Extracted entries section start

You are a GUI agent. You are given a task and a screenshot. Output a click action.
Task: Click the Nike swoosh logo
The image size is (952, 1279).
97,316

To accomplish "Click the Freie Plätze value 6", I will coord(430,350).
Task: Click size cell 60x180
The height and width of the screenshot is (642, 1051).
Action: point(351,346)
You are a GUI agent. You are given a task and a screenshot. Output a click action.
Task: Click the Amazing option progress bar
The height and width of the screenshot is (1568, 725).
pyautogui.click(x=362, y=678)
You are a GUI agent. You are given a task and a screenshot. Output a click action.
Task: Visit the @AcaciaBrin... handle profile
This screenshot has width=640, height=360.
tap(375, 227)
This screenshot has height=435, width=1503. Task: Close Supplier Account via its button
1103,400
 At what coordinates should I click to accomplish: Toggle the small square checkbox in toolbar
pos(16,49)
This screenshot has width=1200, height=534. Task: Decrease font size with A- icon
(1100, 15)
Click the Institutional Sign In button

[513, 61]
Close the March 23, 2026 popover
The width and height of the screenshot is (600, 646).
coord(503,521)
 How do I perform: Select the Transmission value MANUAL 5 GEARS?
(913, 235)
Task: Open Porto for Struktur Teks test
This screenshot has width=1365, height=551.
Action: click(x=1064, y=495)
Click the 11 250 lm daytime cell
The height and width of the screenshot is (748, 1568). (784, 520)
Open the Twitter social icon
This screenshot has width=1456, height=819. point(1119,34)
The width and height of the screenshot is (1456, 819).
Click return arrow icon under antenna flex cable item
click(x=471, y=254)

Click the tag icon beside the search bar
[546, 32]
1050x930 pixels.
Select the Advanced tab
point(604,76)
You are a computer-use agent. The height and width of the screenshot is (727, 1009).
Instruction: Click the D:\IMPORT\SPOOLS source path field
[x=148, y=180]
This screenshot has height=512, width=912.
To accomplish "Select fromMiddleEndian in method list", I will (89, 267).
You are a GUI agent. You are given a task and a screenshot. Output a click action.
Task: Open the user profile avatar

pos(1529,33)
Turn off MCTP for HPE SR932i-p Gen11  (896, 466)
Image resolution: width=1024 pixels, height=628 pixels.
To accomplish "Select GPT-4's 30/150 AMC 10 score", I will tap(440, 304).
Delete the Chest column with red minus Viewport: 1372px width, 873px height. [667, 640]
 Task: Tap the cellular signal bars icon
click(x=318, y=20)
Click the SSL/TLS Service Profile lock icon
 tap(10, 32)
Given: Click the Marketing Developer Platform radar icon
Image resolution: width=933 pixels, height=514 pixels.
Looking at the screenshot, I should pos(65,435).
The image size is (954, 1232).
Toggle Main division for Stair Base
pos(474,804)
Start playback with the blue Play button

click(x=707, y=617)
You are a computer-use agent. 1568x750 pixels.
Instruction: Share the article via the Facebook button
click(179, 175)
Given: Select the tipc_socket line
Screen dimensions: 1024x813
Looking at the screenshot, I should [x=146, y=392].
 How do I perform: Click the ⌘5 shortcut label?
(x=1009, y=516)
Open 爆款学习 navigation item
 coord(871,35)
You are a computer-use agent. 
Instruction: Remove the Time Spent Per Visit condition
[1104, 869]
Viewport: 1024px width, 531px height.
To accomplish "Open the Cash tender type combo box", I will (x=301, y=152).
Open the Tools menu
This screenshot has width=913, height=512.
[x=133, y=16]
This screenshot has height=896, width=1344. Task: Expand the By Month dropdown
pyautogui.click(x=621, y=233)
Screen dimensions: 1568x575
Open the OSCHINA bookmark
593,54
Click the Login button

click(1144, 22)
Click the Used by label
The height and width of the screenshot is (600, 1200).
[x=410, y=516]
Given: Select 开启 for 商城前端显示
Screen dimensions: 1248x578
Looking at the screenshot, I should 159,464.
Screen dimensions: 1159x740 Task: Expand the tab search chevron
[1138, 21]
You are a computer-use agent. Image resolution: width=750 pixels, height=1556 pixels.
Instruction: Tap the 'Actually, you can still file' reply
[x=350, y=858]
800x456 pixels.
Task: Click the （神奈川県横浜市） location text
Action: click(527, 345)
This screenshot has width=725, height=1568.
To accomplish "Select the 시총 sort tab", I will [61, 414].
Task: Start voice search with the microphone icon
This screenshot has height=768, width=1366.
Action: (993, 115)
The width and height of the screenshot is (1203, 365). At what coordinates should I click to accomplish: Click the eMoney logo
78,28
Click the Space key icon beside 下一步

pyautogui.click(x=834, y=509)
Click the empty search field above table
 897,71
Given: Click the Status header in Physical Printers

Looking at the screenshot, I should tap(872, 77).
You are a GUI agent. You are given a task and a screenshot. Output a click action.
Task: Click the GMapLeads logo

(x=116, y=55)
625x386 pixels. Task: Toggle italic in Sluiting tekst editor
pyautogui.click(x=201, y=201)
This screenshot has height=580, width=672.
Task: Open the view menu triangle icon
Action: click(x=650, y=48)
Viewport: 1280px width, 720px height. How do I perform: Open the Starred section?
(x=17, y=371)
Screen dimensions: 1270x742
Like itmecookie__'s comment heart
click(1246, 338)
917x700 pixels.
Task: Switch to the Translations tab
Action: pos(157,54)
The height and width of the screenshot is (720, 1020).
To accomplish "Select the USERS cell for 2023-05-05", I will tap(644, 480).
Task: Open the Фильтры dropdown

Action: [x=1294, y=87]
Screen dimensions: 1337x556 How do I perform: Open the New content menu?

Extracted entries section end

In how many lines of the material does the word "computer" appear? Give only the number.

4